Code EAN : 9782352835356

 
Réouverture printanière
 
Petite table avec son flacon de gel…

Petite table avec son flacon de gel…

Après une petite interruption de quelques semaines, nos librairies sont donc réouvertes au public, depuis hier rue Serpente, depuis ce matin rue Dante.

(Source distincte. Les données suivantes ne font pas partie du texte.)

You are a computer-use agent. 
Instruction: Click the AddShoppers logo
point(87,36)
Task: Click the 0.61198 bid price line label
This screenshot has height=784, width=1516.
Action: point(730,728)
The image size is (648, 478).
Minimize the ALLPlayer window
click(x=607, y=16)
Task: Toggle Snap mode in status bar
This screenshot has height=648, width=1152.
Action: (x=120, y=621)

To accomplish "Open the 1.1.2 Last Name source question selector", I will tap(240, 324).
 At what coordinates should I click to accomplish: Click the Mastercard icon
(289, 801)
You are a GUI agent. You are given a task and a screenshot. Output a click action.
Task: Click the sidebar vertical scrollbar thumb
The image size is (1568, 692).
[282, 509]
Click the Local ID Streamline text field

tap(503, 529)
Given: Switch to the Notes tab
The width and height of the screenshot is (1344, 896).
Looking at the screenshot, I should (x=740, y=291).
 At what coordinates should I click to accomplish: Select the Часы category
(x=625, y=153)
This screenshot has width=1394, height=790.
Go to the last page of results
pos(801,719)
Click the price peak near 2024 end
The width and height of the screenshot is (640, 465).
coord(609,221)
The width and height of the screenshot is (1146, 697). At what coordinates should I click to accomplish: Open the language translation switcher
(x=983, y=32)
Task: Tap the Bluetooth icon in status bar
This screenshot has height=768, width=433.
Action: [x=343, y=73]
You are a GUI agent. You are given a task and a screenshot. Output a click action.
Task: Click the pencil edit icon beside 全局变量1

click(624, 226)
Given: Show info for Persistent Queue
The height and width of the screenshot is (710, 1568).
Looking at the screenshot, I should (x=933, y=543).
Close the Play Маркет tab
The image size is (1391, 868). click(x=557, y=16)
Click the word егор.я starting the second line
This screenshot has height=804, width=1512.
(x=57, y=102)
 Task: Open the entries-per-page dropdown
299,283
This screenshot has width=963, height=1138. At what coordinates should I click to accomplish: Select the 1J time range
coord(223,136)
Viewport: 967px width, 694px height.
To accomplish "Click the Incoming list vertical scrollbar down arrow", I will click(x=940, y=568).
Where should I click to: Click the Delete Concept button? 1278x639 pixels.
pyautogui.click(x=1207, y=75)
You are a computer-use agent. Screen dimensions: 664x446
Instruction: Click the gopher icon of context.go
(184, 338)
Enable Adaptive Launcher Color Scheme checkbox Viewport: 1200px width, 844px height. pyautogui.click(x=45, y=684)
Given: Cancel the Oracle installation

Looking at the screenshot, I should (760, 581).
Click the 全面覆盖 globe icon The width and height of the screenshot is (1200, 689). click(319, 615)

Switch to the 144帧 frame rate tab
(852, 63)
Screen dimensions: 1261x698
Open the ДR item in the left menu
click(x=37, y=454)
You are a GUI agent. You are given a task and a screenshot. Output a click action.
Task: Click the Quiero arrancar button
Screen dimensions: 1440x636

Quelques préconisations circonstancielles sont énoncées :

• Les arrivants doivent se frictionner les mains au gel hydroalcoolique, que ce soit avec celui mis à disposition ou avec celui qu’ils transportent avec eux. Ils doivent également porter un masque en permanence.
• Il est demandé à chaque personne circulant dans la boutique d’être suffisamment responsable pour se tenir à une distance raisonnable des autres êtres vivants.
• Les libraires portent des masques pour ne pas répandre leurs postillons enthousiastes en même temps que leurs conseils.
Pour l’instant nous suspendons le rachat des livres jusqu’au début du mois de juin. Inutile donc de débarquer avec les cartons de livres soigneusement préparés pendant les journées de confinement. En revanche il est tout à fait possible de nous faire parvenir des listes de vente pour l’avenir, nous les examinerons et nous vous proposerons un rendez-vous pour juin.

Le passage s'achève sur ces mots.